▸ Text for analysis
With nearly 40 years experience in the construction industry in New York, John has expertise in the planning, design, and construction of new base building construction, renovation of existing buildings, high technology spaces, special use facilities, infrastructure upgrades and corporate headquarters tenant fit up programs.

John began my career working for New York Telephone (now Verizon), building such major projects as its corporate headquarters at 1095 Avenue of the Americas, as well as major telephone switching and computer centers, and other projects in the New York area, including the acquisition and development of the world’s largest commercial condominium in midtown Manhattan. As head of the company’s buildings management and construction departments, he managed 2,100 employees and annual budget of more than $1 billion (1980 dollars).

▸ Data extracts
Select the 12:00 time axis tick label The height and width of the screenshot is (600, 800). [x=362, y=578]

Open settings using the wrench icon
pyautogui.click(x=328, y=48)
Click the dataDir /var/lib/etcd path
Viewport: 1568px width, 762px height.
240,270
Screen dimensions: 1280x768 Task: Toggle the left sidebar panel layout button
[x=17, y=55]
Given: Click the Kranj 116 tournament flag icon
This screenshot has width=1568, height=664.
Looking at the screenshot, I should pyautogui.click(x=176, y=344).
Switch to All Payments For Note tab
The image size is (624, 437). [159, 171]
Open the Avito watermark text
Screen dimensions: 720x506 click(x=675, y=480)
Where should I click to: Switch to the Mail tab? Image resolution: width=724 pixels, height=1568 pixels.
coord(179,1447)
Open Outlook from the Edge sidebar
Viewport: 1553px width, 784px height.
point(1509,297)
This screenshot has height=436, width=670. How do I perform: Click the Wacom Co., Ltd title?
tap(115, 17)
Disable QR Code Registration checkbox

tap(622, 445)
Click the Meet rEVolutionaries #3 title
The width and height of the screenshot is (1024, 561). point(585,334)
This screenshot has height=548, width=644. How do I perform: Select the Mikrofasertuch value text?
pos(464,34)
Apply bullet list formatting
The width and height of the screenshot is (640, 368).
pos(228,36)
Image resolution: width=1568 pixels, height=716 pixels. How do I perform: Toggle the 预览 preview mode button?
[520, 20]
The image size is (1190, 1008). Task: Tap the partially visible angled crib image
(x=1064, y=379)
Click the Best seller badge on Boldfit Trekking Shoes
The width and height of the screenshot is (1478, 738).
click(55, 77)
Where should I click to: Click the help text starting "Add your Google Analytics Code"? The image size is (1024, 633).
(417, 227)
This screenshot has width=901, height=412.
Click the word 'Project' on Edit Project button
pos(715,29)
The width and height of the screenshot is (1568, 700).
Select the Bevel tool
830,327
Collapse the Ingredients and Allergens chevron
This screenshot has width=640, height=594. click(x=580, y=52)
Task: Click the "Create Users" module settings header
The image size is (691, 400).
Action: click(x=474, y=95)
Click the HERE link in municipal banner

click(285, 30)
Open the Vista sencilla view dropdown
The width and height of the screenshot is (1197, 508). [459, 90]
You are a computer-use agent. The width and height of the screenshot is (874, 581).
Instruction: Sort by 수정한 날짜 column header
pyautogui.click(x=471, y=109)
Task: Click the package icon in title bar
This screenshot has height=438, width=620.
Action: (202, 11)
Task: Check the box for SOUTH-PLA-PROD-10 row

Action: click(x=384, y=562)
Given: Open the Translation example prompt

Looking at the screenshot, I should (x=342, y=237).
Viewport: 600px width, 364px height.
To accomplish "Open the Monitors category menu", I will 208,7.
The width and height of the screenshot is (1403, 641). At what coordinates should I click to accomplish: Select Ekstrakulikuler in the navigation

▸ Directions
1) In the profile of John's construction career, how many employees did he manage as head of the company's buildings management and construction departments?
2) Extend the profile of John's construction career from its final sentence.

▸ Answers for each item
1) 2,100 employees

2)
From 1982 until 1987, having obtained my Master’s Degree in Business Administration, he was Assistant Secretary and Assistant Treasurer of NYNEX, now Verizon, during the divestiture process of the former Bell System. John was directly responsible for putting in place the managerial processes to deal with over three million shareholders; listing the NYNEX stock on the New York Stock Exchange; managing and investing over $13 billion of pension and employee plan assets with a Master Trustee and diversified investment managers. He also set up and managed a Cash Desk for the consolidation of all assets and investments from the regulated and non-regulated NYNEX subsidiaries.

From 1987 until 2003, John was senior vice president, special projects, at Structure Tone. There I was involved with the planning and construction of many large projects in New York City, including the J.P. Morgan headquarters (60 Wall Street), Ogilvy and Mather Worldwide Plaza, Carpenter Union Headquarters and Technical School, The Sheraton Center Hotel, Sony corporate headquarters (550 Madison Avenue), the MetLife complexes (1 Madison and 11 Madison Avenue), the Columbia University business and law school buildings, and the Bloomberg LLP corporate headquarters (731 Lexington Avenue).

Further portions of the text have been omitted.